Items listed in a dataset
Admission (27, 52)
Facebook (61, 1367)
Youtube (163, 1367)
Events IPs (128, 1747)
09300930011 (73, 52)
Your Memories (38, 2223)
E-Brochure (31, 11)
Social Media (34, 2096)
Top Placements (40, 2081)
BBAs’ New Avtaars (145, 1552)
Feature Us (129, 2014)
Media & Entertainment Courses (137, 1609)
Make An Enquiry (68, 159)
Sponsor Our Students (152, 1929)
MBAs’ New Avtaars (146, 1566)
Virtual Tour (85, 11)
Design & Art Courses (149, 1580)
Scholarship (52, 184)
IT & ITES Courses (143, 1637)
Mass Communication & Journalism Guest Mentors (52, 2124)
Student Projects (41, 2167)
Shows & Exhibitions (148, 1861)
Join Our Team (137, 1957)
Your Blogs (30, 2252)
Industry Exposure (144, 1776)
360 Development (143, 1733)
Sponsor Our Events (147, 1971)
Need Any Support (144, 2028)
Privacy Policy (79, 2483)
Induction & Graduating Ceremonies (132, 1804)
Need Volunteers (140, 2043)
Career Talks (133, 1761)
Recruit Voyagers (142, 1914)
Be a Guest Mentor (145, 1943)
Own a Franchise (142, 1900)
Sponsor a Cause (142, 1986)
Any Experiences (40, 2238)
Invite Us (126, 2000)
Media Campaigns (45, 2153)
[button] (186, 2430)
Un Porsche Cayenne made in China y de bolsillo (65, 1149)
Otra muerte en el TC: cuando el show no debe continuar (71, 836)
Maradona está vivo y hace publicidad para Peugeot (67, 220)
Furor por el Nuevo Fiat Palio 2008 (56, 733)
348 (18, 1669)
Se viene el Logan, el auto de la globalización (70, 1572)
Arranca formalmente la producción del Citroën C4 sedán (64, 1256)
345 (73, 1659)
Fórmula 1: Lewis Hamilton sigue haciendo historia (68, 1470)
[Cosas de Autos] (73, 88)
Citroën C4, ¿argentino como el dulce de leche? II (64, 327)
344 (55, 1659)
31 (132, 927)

• EXERCISE OBJECTIVE: In the data above, find the line that contains "Feature Us (129, 2014)", then reproduce exactly every line from the first line through that line.

• THE ANSWER:
Admission (27, 52)
Facebook (61, 1367)
Youtube (163, 1367)
Events IPs (128, 1747)
09300930011 (73, 52)
Your Memories (38, 2223)
E-Brochure (31, 11)
Social Media (34, 2096)
Top Placements (40, 2081)
BBAs’ New Avtaars (145, 1552)
Feature Us (129, 2014)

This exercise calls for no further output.